> **DATA UNDER STUDY**
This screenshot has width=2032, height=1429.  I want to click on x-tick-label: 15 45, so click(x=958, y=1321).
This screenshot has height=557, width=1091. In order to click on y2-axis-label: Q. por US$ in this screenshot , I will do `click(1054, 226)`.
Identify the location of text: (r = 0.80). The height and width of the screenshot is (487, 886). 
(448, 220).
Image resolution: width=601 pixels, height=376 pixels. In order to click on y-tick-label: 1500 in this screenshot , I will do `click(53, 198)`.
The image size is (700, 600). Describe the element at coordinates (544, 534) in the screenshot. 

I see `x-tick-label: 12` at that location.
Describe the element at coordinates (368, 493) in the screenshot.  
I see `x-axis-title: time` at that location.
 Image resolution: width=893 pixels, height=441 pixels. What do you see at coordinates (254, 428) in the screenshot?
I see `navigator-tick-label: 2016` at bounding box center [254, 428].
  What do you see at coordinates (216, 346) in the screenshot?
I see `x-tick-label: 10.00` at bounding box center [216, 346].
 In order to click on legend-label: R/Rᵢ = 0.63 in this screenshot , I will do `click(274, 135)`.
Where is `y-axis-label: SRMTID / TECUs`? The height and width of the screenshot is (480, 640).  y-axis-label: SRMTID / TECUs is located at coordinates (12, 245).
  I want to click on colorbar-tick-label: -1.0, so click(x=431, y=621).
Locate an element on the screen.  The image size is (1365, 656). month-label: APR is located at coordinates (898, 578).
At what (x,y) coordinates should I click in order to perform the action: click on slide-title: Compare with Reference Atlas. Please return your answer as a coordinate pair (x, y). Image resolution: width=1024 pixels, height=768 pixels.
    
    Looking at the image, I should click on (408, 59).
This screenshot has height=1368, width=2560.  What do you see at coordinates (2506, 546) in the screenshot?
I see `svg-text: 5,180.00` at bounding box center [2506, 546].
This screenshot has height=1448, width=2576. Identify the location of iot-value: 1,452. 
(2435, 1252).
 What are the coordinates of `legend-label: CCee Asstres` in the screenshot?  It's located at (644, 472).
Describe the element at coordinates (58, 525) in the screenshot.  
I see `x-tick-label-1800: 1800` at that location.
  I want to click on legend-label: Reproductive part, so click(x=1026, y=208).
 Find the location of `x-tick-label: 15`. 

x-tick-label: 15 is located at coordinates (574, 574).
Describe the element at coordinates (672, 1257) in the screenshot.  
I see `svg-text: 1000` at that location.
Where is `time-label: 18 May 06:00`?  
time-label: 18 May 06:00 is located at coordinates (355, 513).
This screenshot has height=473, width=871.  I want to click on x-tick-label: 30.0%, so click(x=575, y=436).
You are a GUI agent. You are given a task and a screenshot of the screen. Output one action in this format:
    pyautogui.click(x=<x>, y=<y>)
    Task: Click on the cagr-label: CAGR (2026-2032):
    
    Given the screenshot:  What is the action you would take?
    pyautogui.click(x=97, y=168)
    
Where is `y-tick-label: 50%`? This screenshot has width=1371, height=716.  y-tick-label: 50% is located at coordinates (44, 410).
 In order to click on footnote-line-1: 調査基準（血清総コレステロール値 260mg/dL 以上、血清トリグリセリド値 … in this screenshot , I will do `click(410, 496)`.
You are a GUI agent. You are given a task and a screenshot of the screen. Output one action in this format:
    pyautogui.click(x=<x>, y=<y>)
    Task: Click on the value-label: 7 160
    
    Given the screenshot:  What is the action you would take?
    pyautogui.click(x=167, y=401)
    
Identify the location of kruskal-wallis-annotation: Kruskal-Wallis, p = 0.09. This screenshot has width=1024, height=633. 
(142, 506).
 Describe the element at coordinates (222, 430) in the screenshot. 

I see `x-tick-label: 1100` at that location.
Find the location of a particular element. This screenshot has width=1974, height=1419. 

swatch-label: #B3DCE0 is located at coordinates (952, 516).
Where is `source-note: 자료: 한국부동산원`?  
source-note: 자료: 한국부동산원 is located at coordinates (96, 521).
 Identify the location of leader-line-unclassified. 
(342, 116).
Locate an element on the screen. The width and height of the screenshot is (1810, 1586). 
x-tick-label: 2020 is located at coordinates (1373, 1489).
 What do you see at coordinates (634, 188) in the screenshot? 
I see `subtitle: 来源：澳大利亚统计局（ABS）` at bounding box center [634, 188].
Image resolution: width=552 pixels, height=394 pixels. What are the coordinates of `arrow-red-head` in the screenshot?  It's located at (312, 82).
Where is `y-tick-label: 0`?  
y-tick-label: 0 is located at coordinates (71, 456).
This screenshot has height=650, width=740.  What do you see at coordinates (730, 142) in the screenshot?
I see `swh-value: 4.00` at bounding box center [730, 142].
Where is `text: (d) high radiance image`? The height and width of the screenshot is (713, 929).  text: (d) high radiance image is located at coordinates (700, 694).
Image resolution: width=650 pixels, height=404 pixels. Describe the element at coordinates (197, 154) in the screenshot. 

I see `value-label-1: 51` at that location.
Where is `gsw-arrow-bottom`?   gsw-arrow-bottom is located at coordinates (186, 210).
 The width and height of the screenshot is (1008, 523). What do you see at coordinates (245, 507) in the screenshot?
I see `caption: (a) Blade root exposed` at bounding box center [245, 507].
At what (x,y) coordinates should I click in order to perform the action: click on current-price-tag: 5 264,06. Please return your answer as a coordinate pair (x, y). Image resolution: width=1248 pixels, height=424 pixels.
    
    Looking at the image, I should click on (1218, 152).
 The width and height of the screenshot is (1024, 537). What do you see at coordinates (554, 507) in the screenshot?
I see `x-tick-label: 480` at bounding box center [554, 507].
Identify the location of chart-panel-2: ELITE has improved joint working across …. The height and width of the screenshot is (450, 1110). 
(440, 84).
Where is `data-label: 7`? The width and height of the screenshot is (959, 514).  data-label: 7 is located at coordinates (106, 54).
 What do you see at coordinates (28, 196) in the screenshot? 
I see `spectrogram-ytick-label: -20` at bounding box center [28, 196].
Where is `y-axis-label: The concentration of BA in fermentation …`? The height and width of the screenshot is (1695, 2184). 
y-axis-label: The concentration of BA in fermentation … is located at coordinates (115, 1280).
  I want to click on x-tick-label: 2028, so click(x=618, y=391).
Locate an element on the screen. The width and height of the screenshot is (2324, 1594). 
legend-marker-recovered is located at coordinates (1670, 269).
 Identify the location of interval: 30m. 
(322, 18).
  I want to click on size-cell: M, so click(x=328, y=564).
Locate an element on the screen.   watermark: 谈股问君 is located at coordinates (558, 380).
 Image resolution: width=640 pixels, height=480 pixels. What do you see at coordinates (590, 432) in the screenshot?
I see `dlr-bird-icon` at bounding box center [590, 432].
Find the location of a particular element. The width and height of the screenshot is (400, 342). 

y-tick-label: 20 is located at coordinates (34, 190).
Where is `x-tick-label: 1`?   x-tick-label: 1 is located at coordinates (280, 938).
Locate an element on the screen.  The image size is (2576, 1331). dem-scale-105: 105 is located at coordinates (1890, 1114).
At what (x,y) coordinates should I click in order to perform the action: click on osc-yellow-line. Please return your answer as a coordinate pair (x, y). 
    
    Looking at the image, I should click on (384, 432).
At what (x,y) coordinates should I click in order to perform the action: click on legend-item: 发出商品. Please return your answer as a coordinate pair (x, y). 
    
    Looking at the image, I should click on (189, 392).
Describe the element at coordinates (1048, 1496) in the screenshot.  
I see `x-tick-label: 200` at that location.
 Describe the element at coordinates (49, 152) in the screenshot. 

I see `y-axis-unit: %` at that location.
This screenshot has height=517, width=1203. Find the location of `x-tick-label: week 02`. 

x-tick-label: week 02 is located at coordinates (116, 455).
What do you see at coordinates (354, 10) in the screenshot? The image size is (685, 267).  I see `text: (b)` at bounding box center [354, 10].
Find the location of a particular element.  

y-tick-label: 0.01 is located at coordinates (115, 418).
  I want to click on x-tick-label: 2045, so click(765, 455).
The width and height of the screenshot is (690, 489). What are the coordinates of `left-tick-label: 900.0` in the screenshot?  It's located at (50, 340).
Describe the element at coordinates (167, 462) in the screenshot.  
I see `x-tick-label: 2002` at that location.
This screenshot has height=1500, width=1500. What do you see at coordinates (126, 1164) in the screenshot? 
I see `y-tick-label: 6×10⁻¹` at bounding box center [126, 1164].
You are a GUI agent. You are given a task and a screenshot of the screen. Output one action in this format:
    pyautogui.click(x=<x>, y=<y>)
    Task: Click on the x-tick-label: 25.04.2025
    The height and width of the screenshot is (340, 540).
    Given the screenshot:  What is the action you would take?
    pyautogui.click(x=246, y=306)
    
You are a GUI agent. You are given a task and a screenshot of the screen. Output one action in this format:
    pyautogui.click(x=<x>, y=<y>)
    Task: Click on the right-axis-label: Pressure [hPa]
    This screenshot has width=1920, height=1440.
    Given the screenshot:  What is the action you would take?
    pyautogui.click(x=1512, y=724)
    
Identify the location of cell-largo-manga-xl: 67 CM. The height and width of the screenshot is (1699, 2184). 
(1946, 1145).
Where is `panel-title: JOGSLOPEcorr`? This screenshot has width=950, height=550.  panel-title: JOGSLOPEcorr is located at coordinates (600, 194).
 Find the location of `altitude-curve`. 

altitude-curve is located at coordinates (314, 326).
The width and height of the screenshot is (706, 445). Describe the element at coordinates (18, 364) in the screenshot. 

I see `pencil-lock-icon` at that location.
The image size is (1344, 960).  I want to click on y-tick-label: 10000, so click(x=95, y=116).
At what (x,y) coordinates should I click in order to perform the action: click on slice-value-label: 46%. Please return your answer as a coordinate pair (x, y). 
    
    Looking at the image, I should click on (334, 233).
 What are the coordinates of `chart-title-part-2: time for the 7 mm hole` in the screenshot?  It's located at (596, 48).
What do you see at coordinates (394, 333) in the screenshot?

> **WORK TASK**
Reproduce these lines verbatim, starting at the line that contains "at (596, 48)." and stopping after the last line of the records.

> **SOLUTION FOR THIS PROBLEM**
 What are the coordinates of `chart-title-part-2: time for the 7 mm hole` in the screenshot?  It's located at (596, 48).
What do you see at coordinates (394, 333) in the screenshot?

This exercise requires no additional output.